Un’arca di Noè per salvare il microbiota

Microbiota

L’industrializzazione non ha compromesso solo la biodiversità di fauna e flora, ma anche quella del microbiota: trilioni di batteri, virus, funghi e altri microrganismi che vivono dentro e sopra il nostro corpo e che hanno un ruolo fondamentale nel corretto funzionamento di molti processi complessi. Ecco perché un gruppo di scienziati guidato dalla Rutgers University–New Brunswick ha lanciato l’idea di creare una Banca Mondiale del microbiota (un’altra), allo scopo di proteggere la salute a lungo termine dell’umanità. La proposta, avanzata questa settimana sulla rivista Science, ricorda da vicino quella della Svalbard Global Seed Vault), la più grande collezione di semi al mondo, istituita per far fronte a disastri naturali o provocati dall’essere umano.

Il microbiota è cambiato

Come spiegano i ricercatori guidati Maria Gloria Dominguez-Bello, i cambiamenti nel microbiota umano che si verificano in concomitanza con l’industrializzazione potrebbero essere un fattore comune alla base dell’insorgenza di disturbi distinti come obesità, asma, allergie e autismo. Queste condizioni dall’inizio del XX secolo sono aumentate significativamente, dapprima nel mondo industrializzato e più recentemente nei paesi in via di sviluppo.

#### Usando le informazioni:
a. Rispondete a queste domande sull'articolo sul microbiota:
(i) Quale università guida il gruppo di scienziati che ha lanciato la proposta?
(ii) Su quale rivista è stata presentata la proposta?
(iii) Quali disturbi vengono indicati come possibilmente legati ai cambiamenti nel microbiota?
b. Stabilite se ciascuna affermazione concorda con l'articolo sul microbiota, riportando le parole del testo che lo dimostrano:
(i) La Svalbard Global Seed Vault è la più grande collezione di semi al mondo.
(ii) I disturbi citati sono aumentati prima nei paesi in via di sviluppo.
(iii) L'industrializzazione ha compromesso soltanto la biodiversità di fauna e flora.
c. Traducete in inglese questa frase dell'articolo sul microbiota: "Queste condizioni dall’inizio del XX secolo sono aumentate significativamente, dapprima nel mondo industrializzato e più recentemente nei paesi in via di sviluppo."
Per rispondere basatevi esclusivamente sul testo.

#### Dati di ingresso:
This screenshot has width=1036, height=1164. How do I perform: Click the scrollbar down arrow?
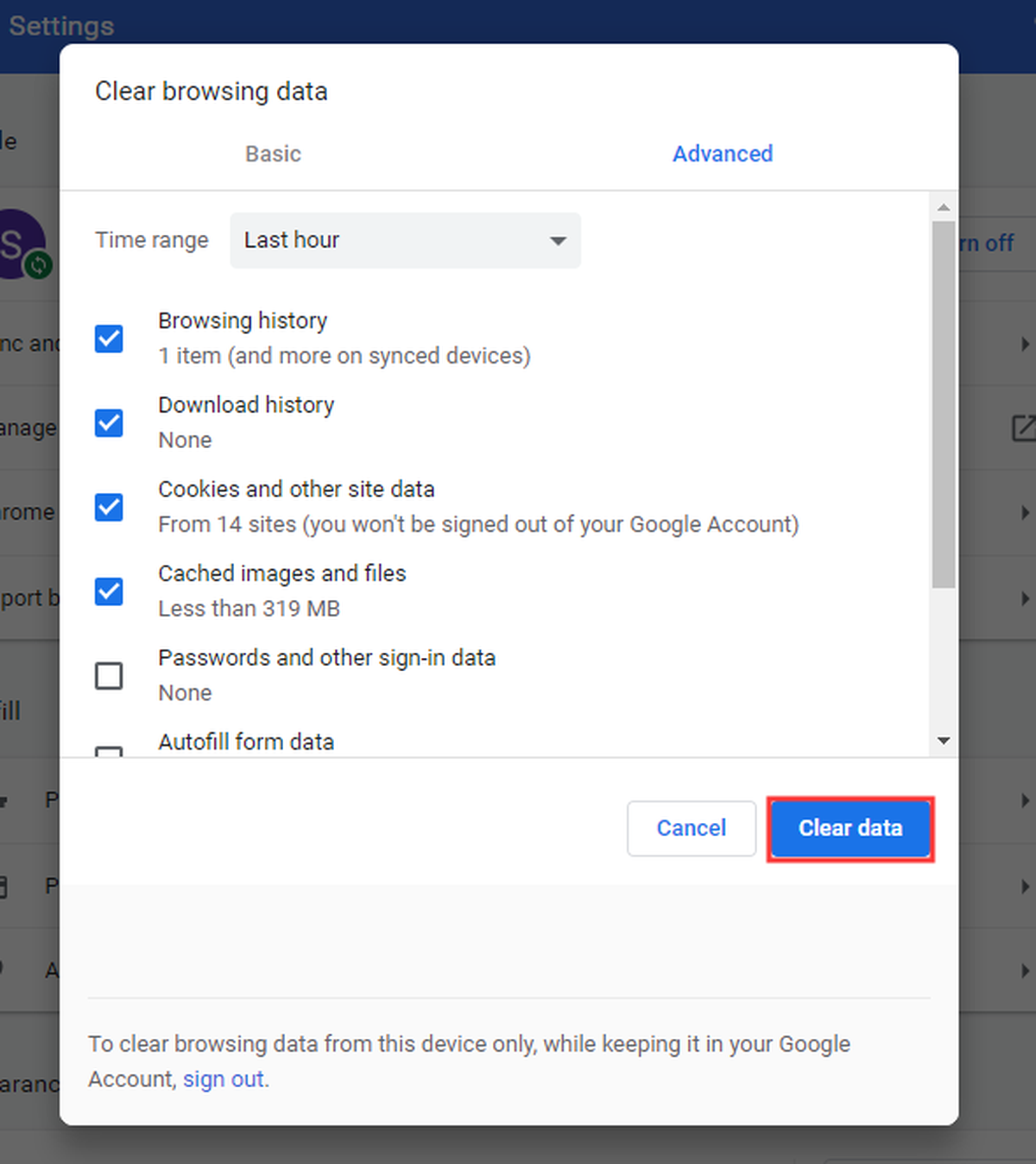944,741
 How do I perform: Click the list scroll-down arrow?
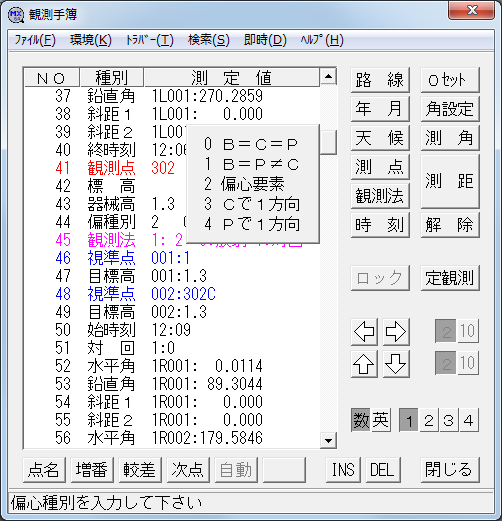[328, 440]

==

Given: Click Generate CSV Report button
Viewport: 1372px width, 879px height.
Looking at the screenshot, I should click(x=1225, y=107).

#### Soluzioni degli esercizi:
a.
(i) La Rutgers University–New Brunswick.
(ii) Sulla rivista Science.
(iii) Obesità, asma, allergie e autismo.

b.
(i) Sì: "la più grande collezione di semi al mondo".
(ii) No: "dapprima nel mondo industrializzato e più recentemente nei paesi in via di sviluppo".
(iii) No: "non ha compromesso solo la biodiversità di fauna e flora, ma anche quella del microbiota".

c. Since the beginning of the 20th century, these conditions have increased significantly, first in the industrialized world and more recently in developing countries.